Music-based multicomponent exercise training for community-dwelling older adults with mild-to-moderate cognitive decline: a feasibility study

Kyoung Shin Park, Lake Buseth, Jiyeong Hong, Jennifer L Etnier, Kyoung Shin Park, Lake Buseth, Jiyeong Hong, Jennifer L Etnier

Abstract

Introduction: This study explored the feasibility and preliminary efficacy of a music-based, multicomponent exercise intervention among community-dwelling older adults with mild-to-moderate cognitive impairment.

Methods: 16 older adults aged 85±9 years with mild-to-moderate cognitive impairment received music-based multicomponent exercise training for 20 weeks at an independent living facility. Participants received aerobic, resistance, and balance training paired with beat-accentuated music stimulation. Participants' adherence to the training was tracked down and their cognitive and physical functioning and health-related quality of life were assessed at pre- and post-test.

Results: 3 participants withdrew due to unexpected issues unrelated to the intervention and thus 13 participants (7 females) attended an average of 4.6 days/week over 20 weeks and reported high satisfaction with the intervention (90.6%). Participants showed significant improvement in global cognition, cognitive processing speed, and walking endurance/aerobic fitness at post-test.

Discussion: These findings support the feasibility of music-based, multicomponent exercise training for older adults in an independent living facility and set the stage for future studies to test the efficacy of music on physical activity and ensuing health outcomes. We conclude that music-based, multicomponent exercise training can be beneficial for community-dwelling older adults with mild-to-moderate cognitive decline. As a form of rhythmic auditory stimulation, beat-accentuated music can be combined with exercise training to manipulate exercise tempo and may provide a source of motivation to help older adults adhere to exercise.

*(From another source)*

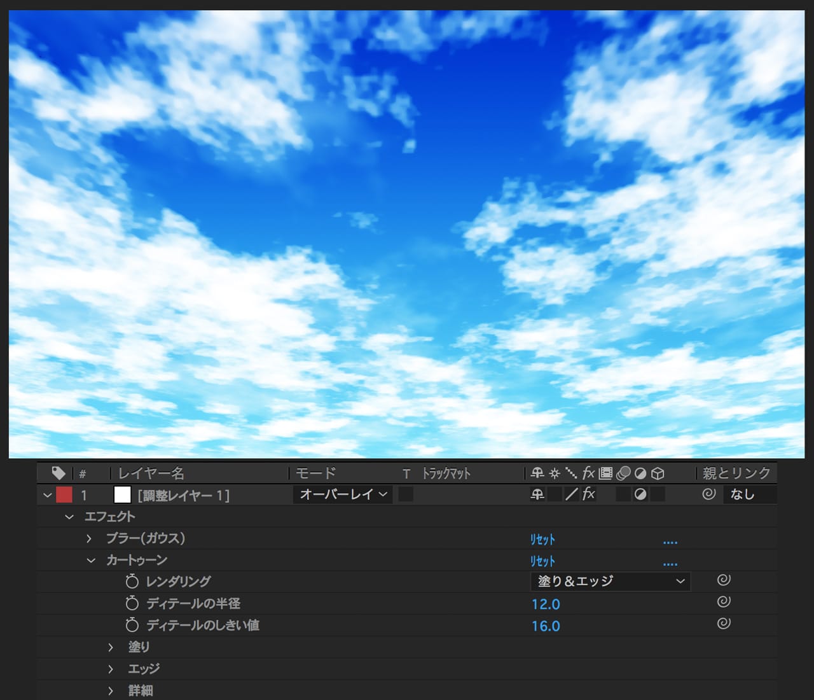This screenshot has height=700, width=814.
Task: Click the stopwatch next to ディテールのしきい値
Action: [x=132, y=624]
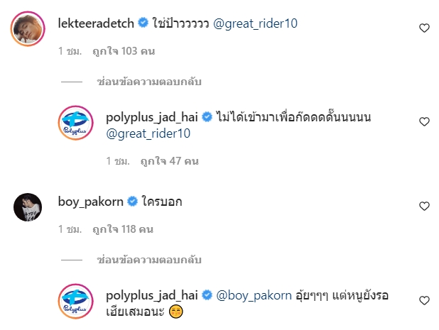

Keywords: adherence; aerobic training; cognitive impairment; dementia; music therapy; physical activity; resistance training; rhythmic auditory stimulation.

Conflict of interest statement

The authors declare that the research was conducted in the absence of any commercial or financial relationships that could be construed as a potential conflict of interest.

Copyright © 2023 Park, Buseth, Hong and Etnier.

Figures

Figure 1
Figure 1
Box plots of cognitive and mental health outcomes at pre- and post-test; (A) MoCA total score, (B) MoCA Memory Index Score, (C) NIH Toolbox Pattern Comparison Processing Speed (PCPS) test, (D) NIH Toolbox Flanker Inhibitory Control and Attention (FICA) test, (E) self-perceived overall health reported on the EQ visual analogue scale (VAS), and (F) EQ-5D Summary Score. The shapes of the distribution are shown on the boxes and whiskers. The box bounds the IQR divided by the median (solid horizontal line) and whiskers extend to a maximum of 1.5 × IQR beyond the box. Mean and standard errors are indicated by small, white squares and appended lines. Significant differences between pre- and post-test are indicated by *p < 0.05, ***p < 0.001.
Figure 2
Figure 2
Box plots of physical functioning outcomes at pre- and post-test; (A) 6-Minute Walk Test total distance (m), (B) Timed Up and Go test, (C) 4-Stage Balance Test, and (D) 30-Second Chair Stand test. The shapes of distribution are shown on the boxes and whiskers. The box bounds the IQR divided by median (solid horizontal line) and whiskers extend to a maximum of 1.5 × IQR beyond the box. Mean and standard errors are indicated by small, white squares and appended lines. Significant differences between pre- and post-test are indicated by *p < 0.05.